* RECORD SET:
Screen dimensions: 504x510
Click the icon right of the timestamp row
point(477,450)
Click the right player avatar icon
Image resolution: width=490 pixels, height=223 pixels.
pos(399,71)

* WHAT IS NEEDED: Write down all of the records again, word for word.

* YOUR RESPONSE:
Screen dimensions: 504x510
Click the icon right of the timestamp row
point(477,450)
Click the right player avatar icon
Image resolution: width=490 pixels, height=223 pixels.
pos(399,71)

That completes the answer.